Labour is backing the proposal, and housing spokesman Kieran McAnulty said he was pleased the homes would still have to comply with the building code.
“At the end of the day we need as many houses as possible in this country if we’re going to address the housing crisis,” he said.
“We’ve been critical of the Government taking $1.5 billion out of the housing budget and dropping the funding for public houses — that was a dumb idea, but this one seems like it might be a good one.”
However, he said he was worried granny flats might end up being jammed into backyards too close to the main building without enough room for stormwater to escape.
“We’ve seen the impact severe weather can have on urban areas like Auckland, so we need to make sure that, in the spirit of trying to increase housing supply, we don’t loosen standards.”
Auckland University of Technology professor of construction John Tookey said the changes would save a few thousand dollars in the building process and would generally be a positive move for housing supply.
But he agreed with concerns over water run-off, and warned there needed to be recognition that increasing housing densification would put more pressure on infrastructure and services such as drinking water, sewage, roads, schools and GPs.
“There’s going to have to be some sort of consideration of minor issues such as stormwater run-off, sewage requirements, water provision,” he said.
“If we’re going to get an extra couple of hundred thousand people in Auckland, then we’ve got a couple of hundred thousand people of additional water consumption that we’re going to have to supply.”
Tookey said without building consents, it would be harder for authorities to keep tabs on how many people were needing these services and resources.
He said its ability to make a difference to housing supply was, in his opinion, limited.
“I’m not going to hold my breath with regard to this becoming a massive exercise in generating additional housing,” Tookey said.
While it would make it cheaper for certain individuals by a few thousand dollars, “there is a requirement to be sensible about its application”.
But Willie Te Aho, strategic adviser to iwi housing provider Toitū Tairāwhiti Housing in Gisborne, said homes did not have to make a real difference.
“The reality is a lot of these will be pre-built,” he said. “Not just the 60sq m — people can live in 30sq m.”
He said Toitū Tairāwhiti — and probably others — could have houses ready to go when the law change came into effect a few months down the line, with a 60sq m home taking two or three months to build.
He said the rule changes would extend and make permanent a rule change that had already taken place in parts of Gisborne and Hawke’s Bay post Cyclone Gabrielle, that removed the need for consents in certain areas to rehouse displaced families.

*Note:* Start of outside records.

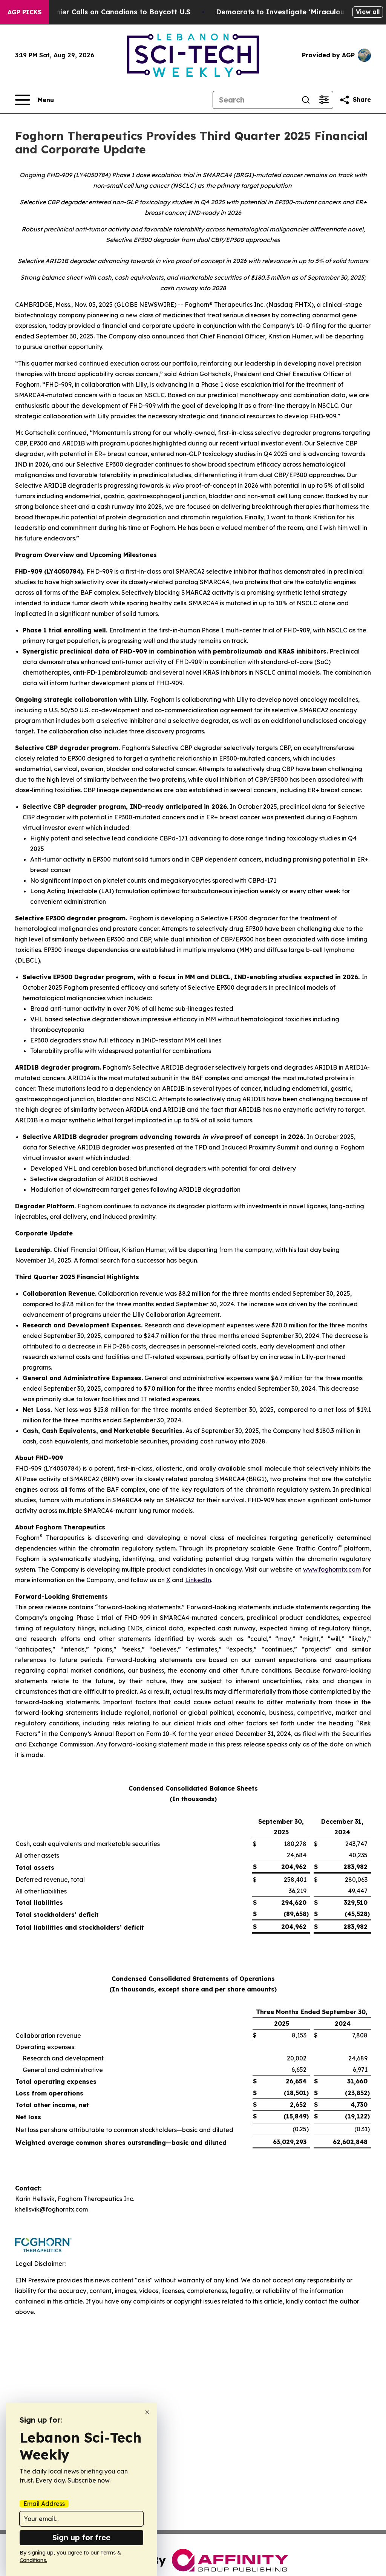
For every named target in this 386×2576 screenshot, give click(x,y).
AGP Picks (24, 12)
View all (368, 11)
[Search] (306, 100)
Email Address (44, 2503)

He said Toitū Tairāwhiti had already moved 20-25 per cent of its people back into houses, thanks in part to the relaxed rules.
Ōrārūharo Ahu Whenua Trust chairman Ivan Hauraki is building a papakāinga for his whānau that has eight small homes with some communal facilities.
“I built our papakāinga on rural-zoned land and if I’d applied by the rule there I would have only been allowed to put three houses on that 9½ hectares, but we now, and by August, will have 15 houses on 2ha.”
He had previously built 60sq m homes that were two bedrooms, open plan and housed two elderly people.
They were comfortable, he said.
“In the whole scheme of things it’s not only about the homes, though that is a big part of it; it’s about the wellbeing of the people too, and that’s what we’re providing alongside brand-new, warm and comfortable homes.”
Hauraki welcomed the proposal.
“I think there’s definitely the opportunity for building on Māori freehold land. I think there’s always been this mindset that why are people told that they can or cannot build on their land, and that’s where the resource consent process is … it’s all about the cost and it’s all about the time, so when you can cut both those down, you’re starting to get somewhere.”